Tsipras’ visit was not announced and he was not accompanied by reporters or television crews – sans the state broadcaster – a departure from previous statements and appearances related to the catastrophe, such as an urgently held Cabinet meeting last week, which was again broadcast live by the public television network.

His arrival also comes days after the leftist prime minister assumed what he called the “political responsibility” for the deadly wildfire.

The only resignations so far in the wake of the Mati destruction have come from two municipal office-holders, deputy mayors, in the township that encompasses Mati, namely, the Marathon-Nea Makri municipality.

Adding to Tsipras’ and his embattled leftist-rightist coalition’s despair are charges by the union of public hospital physicians and Greece’s version of the center for disease control (KEELPO or HCDCP) that the health ministry’s leadership knew that numerous fatalities had been sustained in the first hours of the blaze last Monday, and ahead of the Greek prime minister’s subsequent appearance at the fire brigade’s operations room.

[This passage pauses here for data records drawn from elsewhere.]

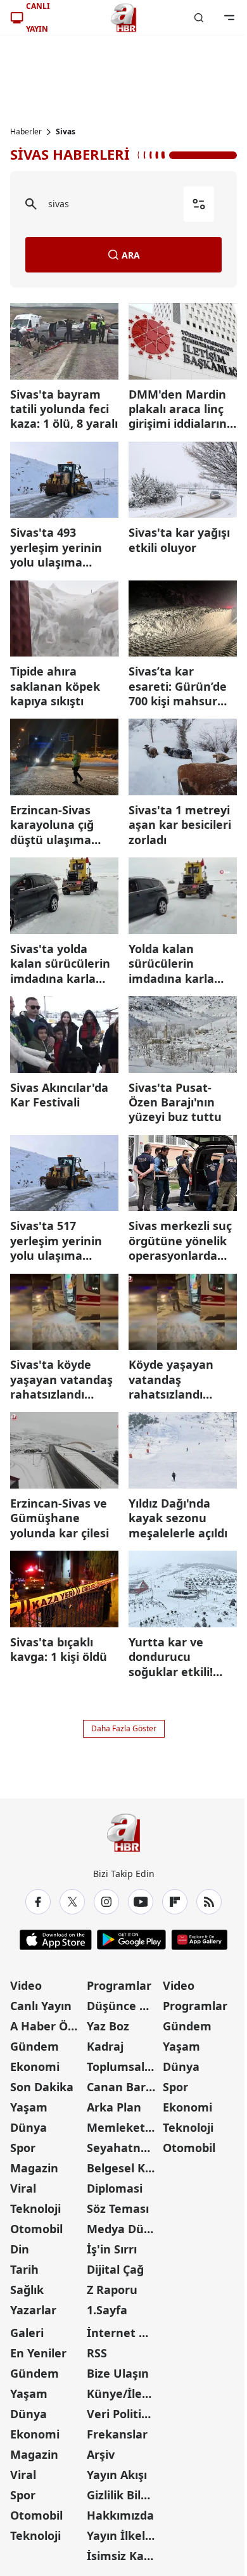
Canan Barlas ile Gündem (124, 2086)
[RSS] (209, 1901)
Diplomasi (114, 2188)
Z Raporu (112, 2289)
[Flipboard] (174, 1901)
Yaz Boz (108, 2026)
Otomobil (36, 2228)
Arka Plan (114, 2107)
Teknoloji (35, 2208)
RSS (97, 2353)
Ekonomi (35, 2066)
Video (26, 1985)
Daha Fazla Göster (123, 1728)
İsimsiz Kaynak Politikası (124, 2555)
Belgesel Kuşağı (124, 2168)
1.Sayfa (107, 2309)
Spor (22, 2147)
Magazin (34, 2168)
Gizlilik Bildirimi (124, 2494)
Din (19, 2249)
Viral (23, 2188)
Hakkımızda (120, 2515)
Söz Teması (118, 2208)
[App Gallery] (199, 1940)
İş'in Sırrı (112, 2249)
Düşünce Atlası (124, 2005)
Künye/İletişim (124, 2393)
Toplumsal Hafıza (124, 2066)
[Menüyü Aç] (229, 17)
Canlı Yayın (41, 2005)
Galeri (27, 2332)
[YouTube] (140, 1901)
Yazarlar (33, 2309)
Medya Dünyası (124, 2228)
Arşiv (101, 2454)
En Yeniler (38, 2353)
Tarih (24, 2269)
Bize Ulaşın (118, 2373)
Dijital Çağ (115, 2269)
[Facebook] (38, 1901)
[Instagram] (106, 1901)
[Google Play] (131, 1940)
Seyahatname (124, 2147)
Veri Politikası (124, 2413)
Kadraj (105, 2046)
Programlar (119, 1985)
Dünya (28, 2127)
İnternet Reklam (124, 2332)
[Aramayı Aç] (198, 17)
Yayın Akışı (117, 2474)
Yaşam (29, 2107)
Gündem (34, 2046)
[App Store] (56, 1940)
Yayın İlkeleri (123, 2535)
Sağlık (27, 2289)
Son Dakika (41, 2086)
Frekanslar (117, 2434)
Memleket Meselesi (124, 2127)
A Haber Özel (47, 2026)
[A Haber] (123, 18)
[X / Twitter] (72, 1901)
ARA (131, 255)
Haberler (26, 132)
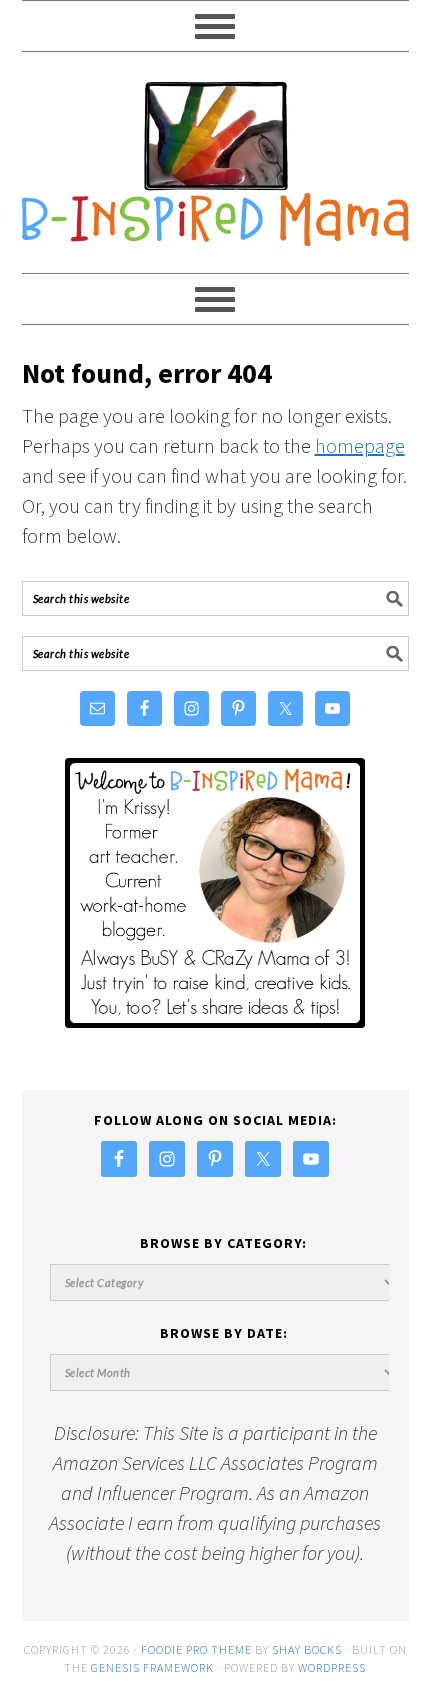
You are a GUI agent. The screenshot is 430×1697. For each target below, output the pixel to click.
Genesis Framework (152, 1667)
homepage (360, 445)
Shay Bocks (307, 1649)
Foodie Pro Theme (196, 1649)
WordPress (332, 1667)
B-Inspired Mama (215, 154)
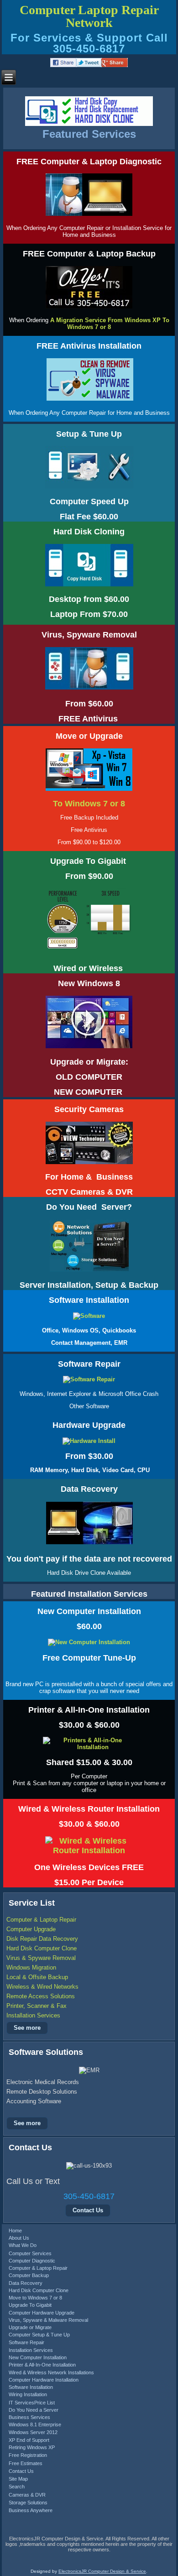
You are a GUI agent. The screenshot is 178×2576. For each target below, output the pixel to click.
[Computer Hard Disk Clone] (89, 585)
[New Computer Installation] (88, 1642)
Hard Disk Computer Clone (41, 1948)
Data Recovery (25, 2283)
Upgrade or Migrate (30, 2327)
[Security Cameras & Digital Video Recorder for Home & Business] (89, 1163)
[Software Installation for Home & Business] (88, 1315)
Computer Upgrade (31, 1929)
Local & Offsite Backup (37, 1977)
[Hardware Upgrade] (89, 1440)
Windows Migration (31, 1967)
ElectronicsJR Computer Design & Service (102, 2571)
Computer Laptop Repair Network (89, 16)
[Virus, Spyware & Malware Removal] (90, 400)
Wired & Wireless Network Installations (51, 2372)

Tsipras’ visit came just after daybreak, where he was seen, in a handful of photographs released by his office, talking to firefighters, military personnel and power company work crews.

The visit, as expected, generated a firestorm of reactions by political parties and on Greek-language social media.

“He needed an entire week since the national tragedy, like a thief, to tour Mati, and in a completely isolated setting,” main opposition New Democracy said in an immediate statement, referring to Tsipras’ avoidance of contact with local residents.